New York, February 11, 2026, 12:23 (ET) — Regular session
XRP dropped roughly 4% to $1.36 on Wednesday, following a broader retreat among key digital tokens. Bitcoin slid about 4.6%, while ether took a steeper hit, falling around 5.2%.
The shift came as U.S. rate forecasts adjusted following a shutdown-delayed jobs report revealing a 130,000 increase in payrolls for January—almost twice what was predicted—and the unemployment rate slipping to 4.3%. According to Reuters, interest-rate futures traders now assign roughly a 20% probability to a Federal Reserve rate cut by April. 1
The next test arrives fast. The U.S. consumer price index for January drops Friday at 8:30 a.m. ET. This report frequently shakes up yields and the dollar — and, in turn, risk assets tied to liquidity and rate-cut expectations. 2
XRP got a boost from fresh company news. Aviva Investors announced a partnership with Ripple to explore tokenising funds on the XRP Ledger, marking Ripple’s first tie-up with a Europe-based investment manager. Jill Barber, Aviva Investors’ chief distribution officer, highlighted the “time and cost efficiency” benefits they expect. 3
UAE digital bank Zand and Ripple are teaming up to expand their stablecoin and blockchain efforts in the Middle East, The Paypers reports.

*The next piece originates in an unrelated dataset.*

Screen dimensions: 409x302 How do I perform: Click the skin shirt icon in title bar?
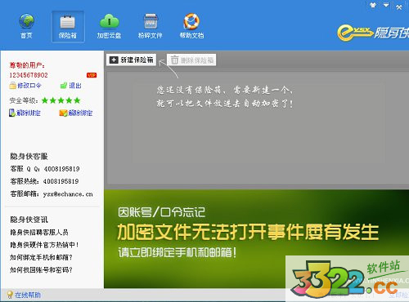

Their plans include integrating Ripple’s RLUSD stablecoin into Zand’s regulated custody services and enabling direct liquidity between RLUSD and Zand’s own AEDZ token. (Stablecoins are crypto tokens pegged to maintain a consistent value, usually tied to a currency.) 4
These moves come after a lengthy legal cloud finally cleared. The U.S. Securities and Exchange Commission wrapped up its lawsuit against Ripple in August 2025. Ripple agreed to a $125 million settlement, and both parties dropped their appeals, according to a Reuters report at the time. 5
Wednesday’s price moves reinforced a well-known trend among crypto traders: macro factors still dictate the market. When chances of rate cuts drop and yields climb, tokens tend to behave like volatile stand-ins for risk appetite, no matter what’s happening with deal flow.
The risk is that Friday’s inflation figures come in hotter than expected. That would likely reinforce bets on a prolonged period of higher interest rates, adding more pressure on crypto prices after the market’s recent volatility.
Traders are eyeing Friday’s CPI as the next key trigger — hoping fresh institutional deals turn into real, regulated products instead of just another batch of pilots.